**** Source text

Dreams of Eschaton is a double-CD compilation album by American heavy metal band Manilla Road. It was released on June 2, 2016, in both CD and LP format on High Roller Records and features a re-issue of the Mark of the Beast album on the first disk along with both the 1979 demo Manilla Road Underground and the 1979 in-studio live After Midnight Live album on the second disk. The name of the compilation refers to the original title of what would become the Mark of the Beast album, released in 2002 but with most of its featured tracks recorded in 1981.

********
**** Records provided

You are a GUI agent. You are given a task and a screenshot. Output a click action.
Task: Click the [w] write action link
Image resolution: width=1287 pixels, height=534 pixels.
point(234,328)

********
**** Records provided

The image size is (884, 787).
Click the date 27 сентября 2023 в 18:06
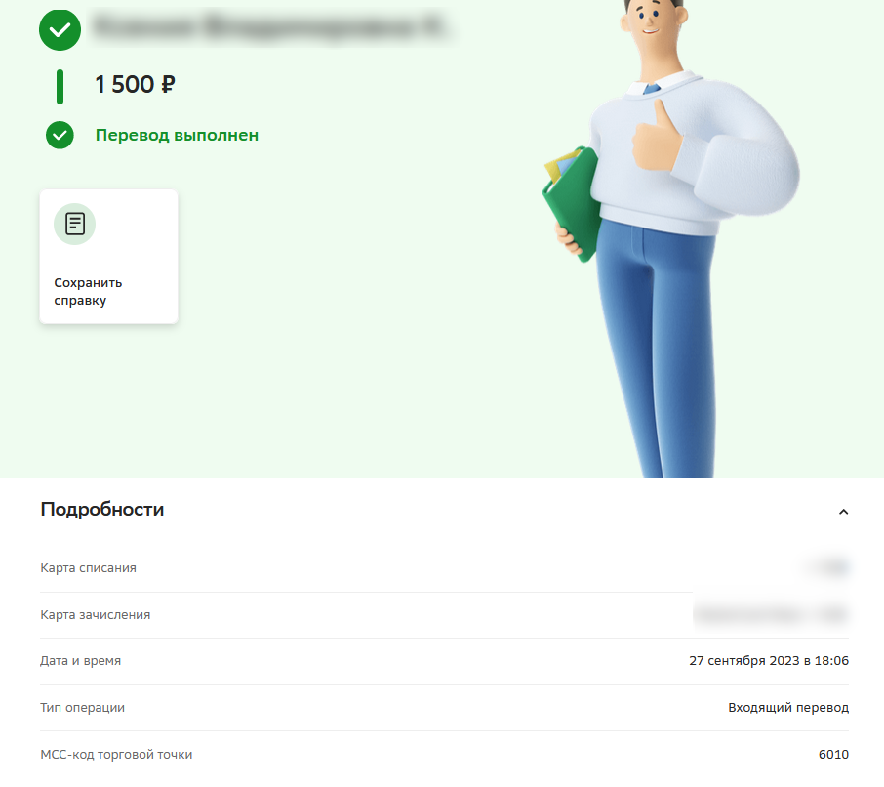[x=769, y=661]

********

• **Set tasks**:
A) Rewrite the Manilla Road compilation text starting with "Dreams of Eschaton" and going on through "recorded in 1981.", replacing "disk" with "disc".
B) List every album or recording title named in the Manilla Road compilation text.
C) According to the Manilla Road compilation text, on what date was Dreams of Eschaton released?

• **Answers for this exercise**:
A)
Dreams of Eschaton is a double-CD compilation album by American heavy metal band Manilla Road. It was released on June 2, 2016, in both CD and LP format on High Roller Records and features a re-issue of the Mark of the Beast album on the first disc along with both the 1979 demo Manilla Road Underground and the 1979 in-studio live After Midnight Live album on the second disc. The name of the compilation refers to the original title of what would become the Mark of the Beast album, released in 2002 but with most of its featured tracks recorded in 1981.

B)
Dreams of Eschaton
Mark of the Beast
Manilla Road Underground
After Midnight Live

C) June 2, 2016